The story starts when Olive lies to her best friend, Rhi (Alyson Michalka), and tells her that she lost the big V to a college student. The rumor spreads like wildfire, but instead of running from it, Olive embraces it and decides to use the opportunity as a social experiment. Taking things one step further, in exchange for money, she allows the boys in her school to tell people that she's slept with them. Olive sees it as a win-win situation, but what she didn't expect was that she'd get a rep as a "skanky slut" and be attacked by the chastity club, headed by zealot Marianne (Amanda Bynes).
There's a lot going on story-wise, perhaps a little too much, and it seems like Royal had a lot of false starts.
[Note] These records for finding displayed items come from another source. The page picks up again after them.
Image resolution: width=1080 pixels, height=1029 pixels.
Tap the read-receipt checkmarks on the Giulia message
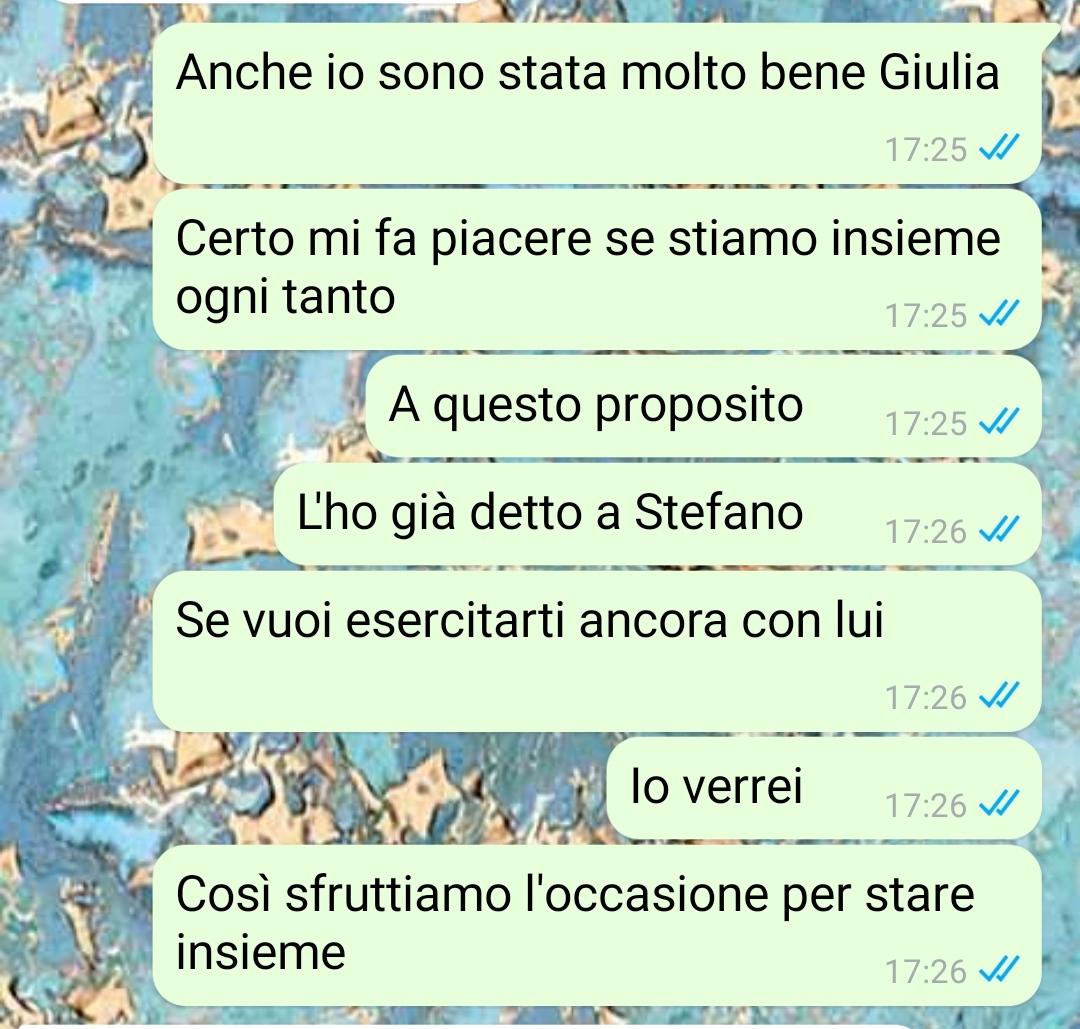point(999,147)
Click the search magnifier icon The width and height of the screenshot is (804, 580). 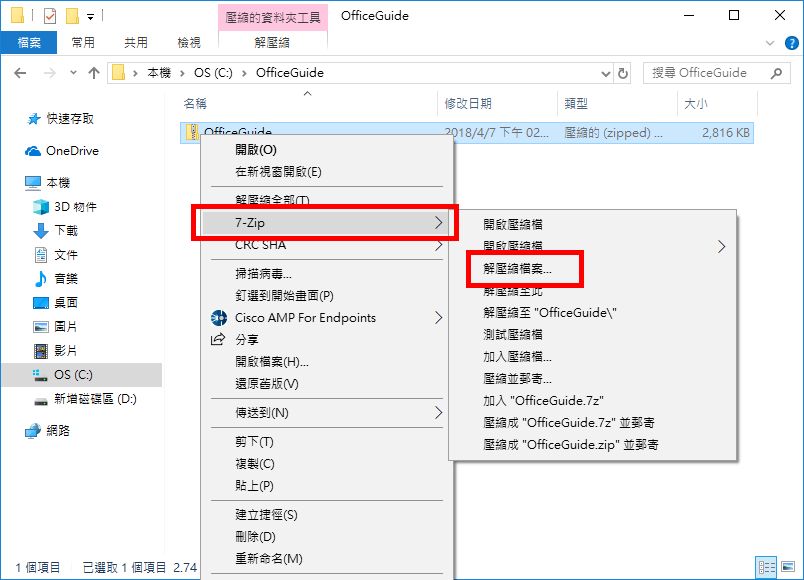[776, 73]
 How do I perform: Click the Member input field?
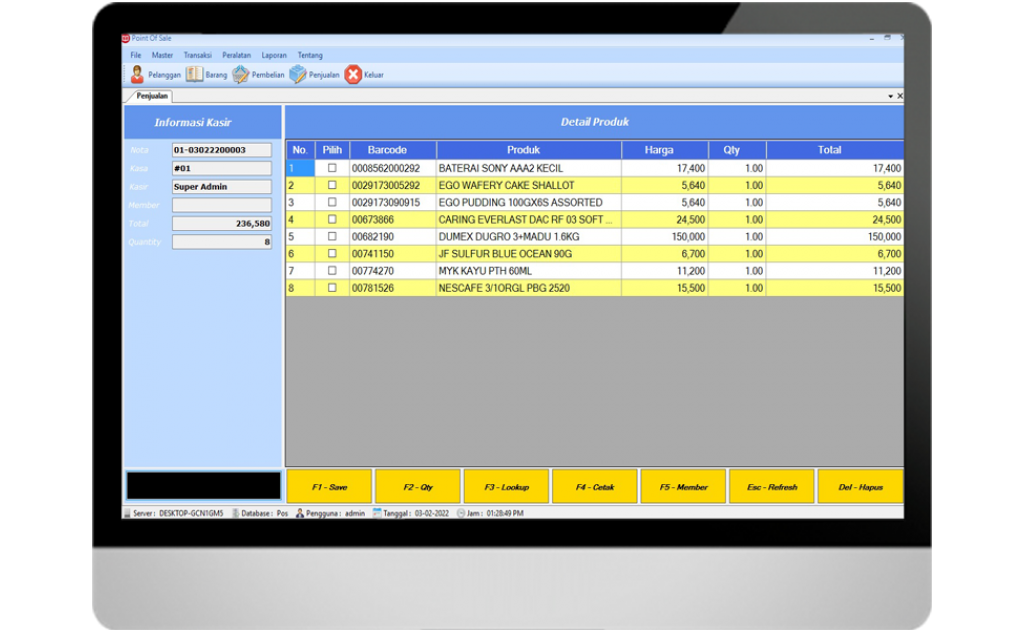coord(221,205)
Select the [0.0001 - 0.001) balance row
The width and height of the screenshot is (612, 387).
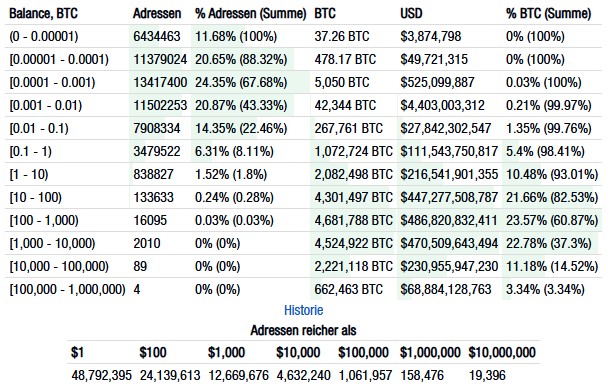[x=303, y=82]
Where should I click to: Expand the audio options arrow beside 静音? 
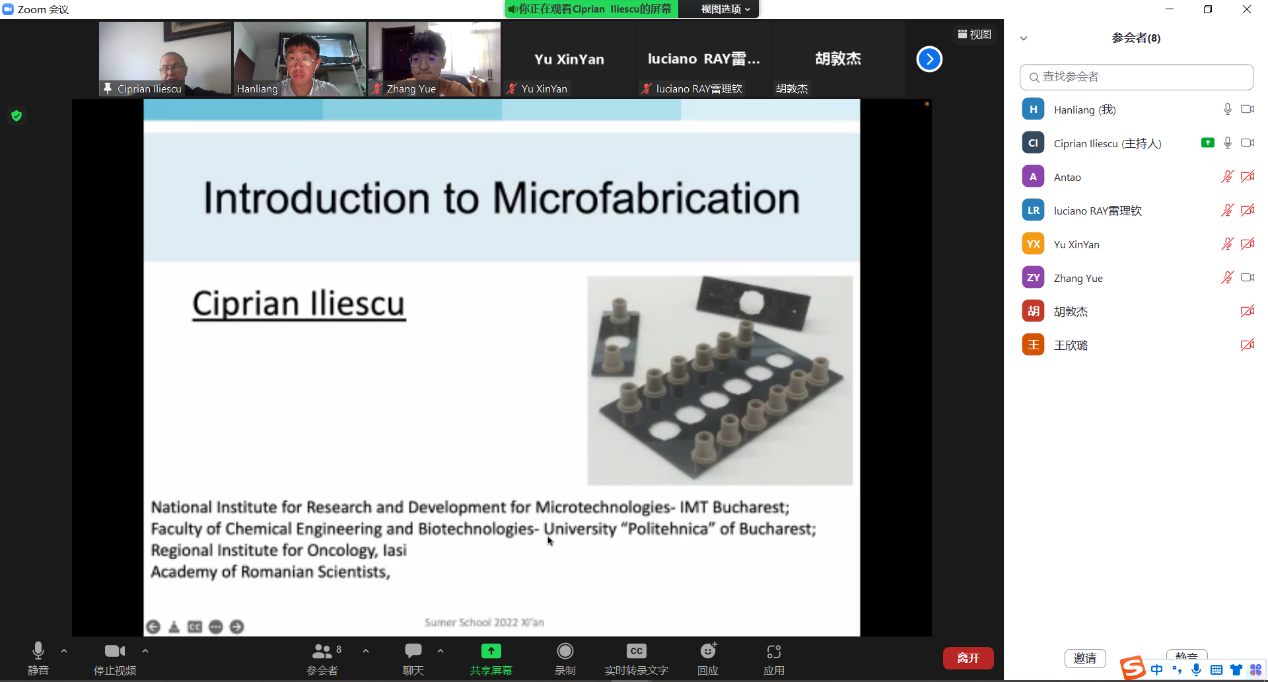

There's a subplot with Thomas Haden Church and Lisa Kudrow as married educators who experience infidelity involving one of the students, but this storyline never really goes anywhere and only serves as a comedic plot device and a waste of really good actors. Also, Olive's budding relationship with Todd (Penn Badgley), her almost first kiss and would-be boyfriend, shows up at the most inappropriate moments, and you sort of forget that he's the only boy in school who likes Olive for who she is and not for her reputation. Those sins aside, Easy A is clearly a winner, and with Stanley Tucci and Patricia Clarkson co-starring as Olive's über-liberal parents in some of the most memorable scenes, this film is not to be missed.